Only difference I can see is the nissport adapter has 3 NPT fittings. Also this one looks to be made of brass vs stainless steel for the nissport one, but you can't beat the price!


----------



## B11sleeper (Oct 15, 2003)

i thought $50 was really steep for the nisport adaptor, I think autometer also has the right adaptor for metric installs, I think I made my own adaptor with a tap, but my oil system is like nothing else.


----------



## Chuck (Nov 19, 2003)

Lol.. i was un-aware of the nissport adapter having 3 outlets... so.. i suppose the extra few outlets would be well worth the extra money, plus its made of steel.. but for 17.99 total.. you cant beat that with a hammer


----------



## Chuck (Nov 19, 2003)

oh btw, the adapter has 2 outlets.. as well as the BSPT fitting for the oil pressure unit... so.. its 3 outlets total..


----------



## javierb14 (Jul 9, 2002)

the nissport looks like a nicely machined part from what ive seen, plus its made out of 316 SS....excellent material choice. imo, i would pay extra for a quality machined part. take some pics of the tunertoy part....that would help compare the two.


----------



## sr20racer (Jun 29, 2002)

$40 extra for a small company like Nissport that makes parts for Nissans is worth it to me. :thumbup:


----------



## aminidab (Apr 30, 2002)

As an update.. I ordered this part and all of the ports fit fine, the only problem is that the NPT ports are 180 degrees apart.
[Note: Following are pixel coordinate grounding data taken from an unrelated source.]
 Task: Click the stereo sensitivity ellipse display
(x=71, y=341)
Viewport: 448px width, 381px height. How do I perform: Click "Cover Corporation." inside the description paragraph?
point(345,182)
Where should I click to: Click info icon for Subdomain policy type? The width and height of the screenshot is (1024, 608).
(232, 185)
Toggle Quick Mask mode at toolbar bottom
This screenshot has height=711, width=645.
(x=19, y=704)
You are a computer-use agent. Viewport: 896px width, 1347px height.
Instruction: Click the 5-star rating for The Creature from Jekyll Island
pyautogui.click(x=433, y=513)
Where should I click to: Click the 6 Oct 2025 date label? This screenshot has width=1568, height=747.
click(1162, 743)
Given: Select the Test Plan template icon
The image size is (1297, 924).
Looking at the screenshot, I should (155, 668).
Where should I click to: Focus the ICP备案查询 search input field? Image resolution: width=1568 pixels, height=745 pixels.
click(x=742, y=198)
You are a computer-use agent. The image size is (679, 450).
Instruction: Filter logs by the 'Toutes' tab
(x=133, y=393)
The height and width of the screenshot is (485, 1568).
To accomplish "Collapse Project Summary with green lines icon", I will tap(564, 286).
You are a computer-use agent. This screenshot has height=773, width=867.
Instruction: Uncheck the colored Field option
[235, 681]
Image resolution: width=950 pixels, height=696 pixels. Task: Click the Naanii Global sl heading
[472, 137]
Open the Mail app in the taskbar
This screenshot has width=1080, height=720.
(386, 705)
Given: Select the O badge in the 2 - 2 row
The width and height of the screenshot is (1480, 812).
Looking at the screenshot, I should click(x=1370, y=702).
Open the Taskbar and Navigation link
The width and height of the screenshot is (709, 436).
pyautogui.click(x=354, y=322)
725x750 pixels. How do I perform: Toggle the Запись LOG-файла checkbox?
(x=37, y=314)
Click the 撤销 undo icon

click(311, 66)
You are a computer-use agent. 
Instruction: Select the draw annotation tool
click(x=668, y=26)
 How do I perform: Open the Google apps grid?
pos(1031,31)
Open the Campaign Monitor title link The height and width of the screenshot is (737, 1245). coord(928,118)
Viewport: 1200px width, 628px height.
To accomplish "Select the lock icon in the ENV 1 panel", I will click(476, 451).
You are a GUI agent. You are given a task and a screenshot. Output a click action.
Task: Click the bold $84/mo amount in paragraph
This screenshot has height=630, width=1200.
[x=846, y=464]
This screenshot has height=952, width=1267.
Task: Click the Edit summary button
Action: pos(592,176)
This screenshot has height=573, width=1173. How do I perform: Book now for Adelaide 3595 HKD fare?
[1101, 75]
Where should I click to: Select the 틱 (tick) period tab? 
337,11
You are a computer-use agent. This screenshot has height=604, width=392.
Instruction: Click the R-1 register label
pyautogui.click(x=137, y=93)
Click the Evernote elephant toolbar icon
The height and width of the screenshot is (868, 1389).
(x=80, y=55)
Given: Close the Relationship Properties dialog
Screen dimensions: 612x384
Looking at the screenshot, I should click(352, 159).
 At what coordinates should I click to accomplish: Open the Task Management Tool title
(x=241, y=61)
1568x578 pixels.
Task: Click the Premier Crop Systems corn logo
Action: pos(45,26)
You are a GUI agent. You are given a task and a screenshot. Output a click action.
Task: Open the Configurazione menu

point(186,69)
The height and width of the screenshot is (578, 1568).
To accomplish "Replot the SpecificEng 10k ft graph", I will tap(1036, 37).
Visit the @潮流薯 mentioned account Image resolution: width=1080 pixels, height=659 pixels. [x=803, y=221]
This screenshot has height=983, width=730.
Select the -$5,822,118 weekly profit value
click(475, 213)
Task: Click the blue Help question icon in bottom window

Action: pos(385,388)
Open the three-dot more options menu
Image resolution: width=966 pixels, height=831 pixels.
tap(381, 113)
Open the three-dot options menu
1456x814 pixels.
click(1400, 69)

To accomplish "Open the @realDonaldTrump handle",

I was unable to find a configuration where I could get an oil pressure sender in one port and the oil line in another. In the end I had to block off one port and put a tee into the other.
Still a nice piece with the male/female BSPT ends, makes keeping the stock oil pressure switch easy and fairly cheap.


----------



## aminidab (Apr 30, 2002)

aminidab said:


> Only difference I can see is the nissport adapter has 3 NPT fittings. Also this one looks to be made of brass vs stainless steel for the nissport one, but you can't beat the price!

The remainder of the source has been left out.